**選択本文:**
赤岳・阿弥陀岳縦走!
- ゆ〜じ
- 2018年3月1日
- 読了時間: 10分
日程:平成30年2月24日(土)〜25日(日)
メンバー
・福岡からの刺客、ニコニコしているが中身は良い意味でぶっ飛んでるカミさん。
・ALPSの雪の女王、太陽までも味方につけるクレイジークライマーアヤカさん。
・筋肉バカよっしー。
行程
・赤岳鉱泉ー行者小屋ー地蔵尾根ー赤岳山頂ー文三郎尾根分岐ー中岳ー阿弥陀岳ー文三郎尾根ー行者小屋
はじめまして!リーダーを務めさせていただいたよっしーです!
今回のルートはノーマルルートではあるものの、文三郎尾根分岐から阿弥陀岳までの情報は少なく、難所も複数ある予感。
そもそもこの山行は雪の女王と筋肉バカが阿弥陀岳登りてぇ!と意気投合したことが発端。
二人それぞれ様々な山で経験値を高め、この冬の集大成として本山行に挑みました。
今回は難易度も高めなため、ALPS内で経験者を募っての開催。
そこに飛び込んできたのが福岡からの刺客、カミさん。
厳冬期南アルプスを経験しているナイスガイを加えてのチームになりました。
赤岳鉱泉まではゆーじさんのブログの通り!
前夜のステーキは全行程踏破のためのエナジー!
みんなモリモリ食べました。
翌朝はモルゲンロートを見るために3時に起床予定!
よっしーは緊張なのか興奮なのか2時半から起きてました。
ちなみにナミさんも起きてました。笑(星空撮影のため)
そして3時!
うん、誰も起きない!
山小屋で熟睡できるのはクライマーにとって重要な才能だな。と二人に尊敬の念を抱きながら起こす。
こそこそと準備をしているとうっちーさん起床→星空撮影へ
くろちゃん起床→トイレへ
ゆーじさん爆睡。

**資料抜粋:**
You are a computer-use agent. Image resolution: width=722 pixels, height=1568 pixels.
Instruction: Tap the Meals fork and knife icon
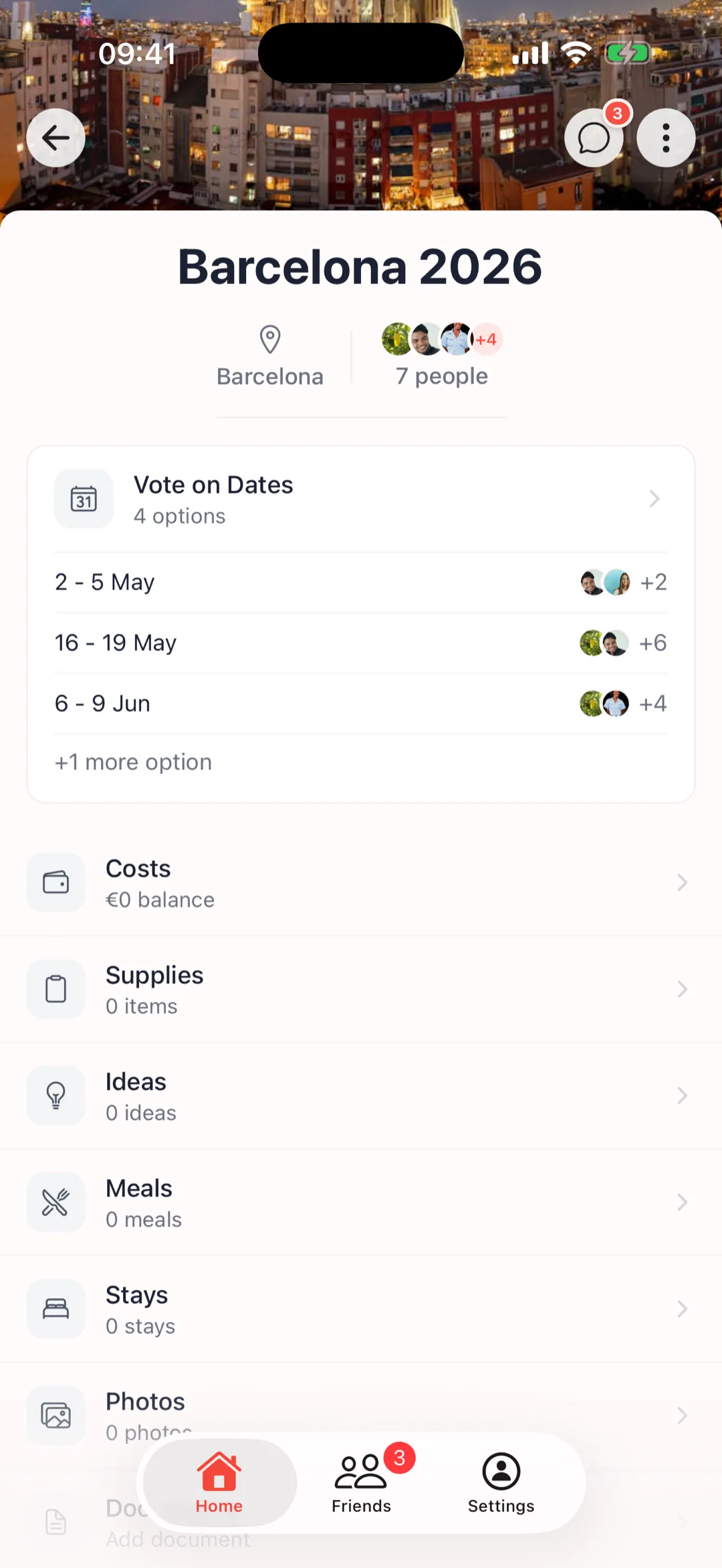[x=56, y=1202]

**必須課題:**
a) 赤岳・阿弥陀岳の山行記のうち、「今回のルートはノーマルルート」と「みんなモリモリ食べました。」の間を、両端の語句も含めて一字一句そのまま書き写してください。
b) 赤岳・阿弥陀岳の山行記にある「二人それぞれ様々な山で経験値を高め、この冬の集大成として本山行に挑みました。」という一文を英語に訳すこと。

**課題別解答:**
a)
今回のルートはノーマルルートではあるものの、文三郎尾根分岐から阿弥陀岳までの情報は少なく、難所も複数ある予感。
そもそもこの山行は雪の女王と筋肉バカが阿弥陀岳登りてぇ!と意気投合したことが発端。
二人それぞれ様々な山で経験値を高め、この冬の集大成として本山行に挑みました。
今回は難易度も高めなため、ALPS内で経験者を募っての開催。
そこに飛び込んできたのが福岡からの刺客、カミさん。
厳冬期南アルプスを経験しているナイスガイを加えてのチームになりました。
赤岳鉱泉まではゆーじさんのブログの通り!
前夜のステーキは全行程踏破のためのエナジー!
みんなモリモリ食べました。

b) The two of them had each built up experience on various mountains, and took on this trip as the culmination of their winter.